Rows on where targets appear
● ● ● ● ● ● ●
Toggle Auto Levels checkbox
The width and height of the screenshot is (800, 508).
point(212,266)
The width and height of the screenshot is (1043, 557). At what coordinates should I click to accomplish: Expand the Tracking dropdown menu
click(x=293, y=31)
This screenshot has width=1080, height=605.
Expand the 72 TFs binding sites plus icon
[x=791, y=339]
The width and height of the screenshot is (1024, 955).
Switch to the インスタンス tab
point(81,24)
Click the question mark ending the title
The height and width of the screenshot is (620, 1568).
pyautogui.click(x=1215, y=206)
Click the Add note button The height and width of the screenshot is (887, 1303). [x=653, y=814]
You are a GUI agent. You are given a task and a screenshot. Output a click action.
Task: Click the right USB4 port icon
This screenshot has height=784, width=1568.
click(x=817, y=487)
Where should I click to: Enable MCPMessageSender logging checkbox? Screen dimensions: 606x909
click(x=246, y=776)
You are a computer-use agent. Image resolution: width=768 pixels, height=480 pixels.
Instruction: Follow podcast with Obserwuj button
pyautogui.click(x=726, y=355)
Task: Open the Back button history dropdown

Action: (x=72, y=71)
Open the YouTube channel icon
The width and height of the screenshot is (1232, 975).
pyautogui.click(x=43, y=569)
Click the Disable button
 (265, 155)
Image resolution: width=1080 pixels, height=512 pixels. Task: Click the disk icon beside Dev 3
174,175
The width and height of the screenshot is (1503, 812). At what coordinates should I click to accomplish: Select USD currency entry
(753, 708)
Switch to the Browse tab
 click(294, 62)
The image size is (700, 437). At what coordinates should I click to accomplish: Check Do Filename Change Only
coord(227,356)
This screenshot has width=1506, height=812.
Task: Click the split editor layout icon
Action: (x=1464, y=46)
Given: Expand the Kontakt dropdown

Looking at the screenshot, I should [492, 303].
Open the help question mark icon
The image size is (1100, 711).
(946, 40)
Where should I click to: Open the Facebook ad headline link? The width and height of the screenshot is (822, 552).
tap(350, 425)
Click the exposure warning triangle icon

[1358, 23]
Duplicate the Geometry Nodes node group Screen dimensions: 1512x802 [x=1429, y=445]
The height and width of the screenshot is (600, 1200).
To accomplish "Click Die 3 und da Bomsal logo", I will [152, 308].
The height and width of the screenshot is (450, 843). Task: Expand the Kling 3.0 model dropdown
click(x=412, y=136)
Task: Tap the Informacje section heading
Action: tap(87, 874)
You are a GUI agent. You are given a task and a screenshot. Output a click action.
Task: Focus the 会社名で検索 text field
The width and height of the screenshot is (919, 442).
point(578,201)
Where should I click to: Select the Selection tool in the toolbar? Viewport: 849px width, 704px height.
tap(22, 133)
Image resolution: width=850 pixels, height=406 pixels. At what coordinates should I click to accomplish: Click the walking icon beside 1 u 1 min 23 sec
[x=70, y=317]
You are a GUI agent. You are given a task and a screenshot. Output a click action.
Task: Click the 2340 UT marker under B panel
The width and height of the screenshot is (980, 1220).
● ● ● ● ● ● ●
Copy every line of the data above, leaving each one unchanged.

Toggle Auto Levels checkbox
The width and height of the screenshot is (800, 508).
point(212,266)
The width and height of the screenshot is (1043, 557). At what coordinates should I click to accomplish: Expand the Tracking dropdown menu
click(x=293, y=31)
This screenshot has width=1080, height=605.
Expand the 72 TFs binding sites plus icon
[x=791, y=339]
The width and height of the screenshot is (1024, 955).
Switch to the インスタンス tab
point(81,24)
Click the question mark ending the title
The height and width of the screenshot is (620, 1568).
pyautogui.click(x=1215, y=206)
Click the Add note button The height and width of the screenshot is (887, 1303). [x=653, y=814]
You are a GUI agent. You are given a task and a screenshot. Output a click action.
Task: Click the right USB4 port icon
This screenshot has height=784, width=1568.
click(x=817, y=487)
Where should I click to: Enable MCPMessageSender logging checkbox? Screen dimensions: 606x909
click(x=246, y=776)
You are a computer-use agent. Image resolution: width=768 pixels, height=480 pixels.
Instruction: Follow podcast with Obserwuj button
pyautogui.click(x=726, y=355)
Task: Open the Back button history dropdown

Action: (x=72, y=71)
Open the YouTube channel icon
The width and height of the screenshot is (1232, 975).
pyautogui.click(x=43, y=569)
Click the Disable button
 (265, 155)
Image resolution: width=1080 pixels, height=512 pixels. Task: Click the disk icon beside Dev 3
174,175
The width and height of the screenshot is (1503, 812). At what coordinates should I click to accomplish: Select USD currency entry
(753, 708)
Switch to the Browse tab
 click(294, 62)
The image size is (700, 437). At what coordinates should I click to accomplish: Check Do Filename Change Only
coord(227,356)
This screenshot has width=1506, height=812.
Task: Click the split editor layout icon
Action: (x=1464, y=46)
Given: Expand the Kontakt dropdown

Looking at the screenshot, I should [492, 303].
Open the help question mark icon
The image size is (1100, 711).
(946, 40)
Where should I click to: Open the Facebook ad headline link? The width and height of the screenshot is (822, 552).
tap(350, 425)
Click the exposure warning triangle icon

[1358, 23]
Duplicate the Geometry Nodes node group Screen dimensions: 1512x802 [x=1429, y=445]
The height and width of the screenshot is (600, 1200).
To accomplish "Click Die 3 und da Bomsal logo", I will [152, 308].
The height and width of the screenshot is (450, 843). Task: Expand the Kling 3.0 model dropdown
click(x=412, y=136)
Task: Tap the Informacje section heading
Action: tap(87, 874)
You are a GUI agent. You are given a task and a screenshot. Output a click action.
Task: Focus the 会社名で検索 text field
The width and height of the screenshot is (919, 442).
point(578,201)
Where should I click to: Select the Selection tool in the toolbar? Viewport: 849px width, 704px height.
tap(22, 133)
Image resolution: width=850 pixels, height=406 pixels. At what coordinates should I click to accomplish: Click the walking icon beside 1 u 1 min 23 sec
[x=70, y=317]
You are a GUI agent. You are given a task and a screenshot. Output a click action.
Task: Click the 2340 UT marker under B panel
The width and height of the screenshot is (980, 1220).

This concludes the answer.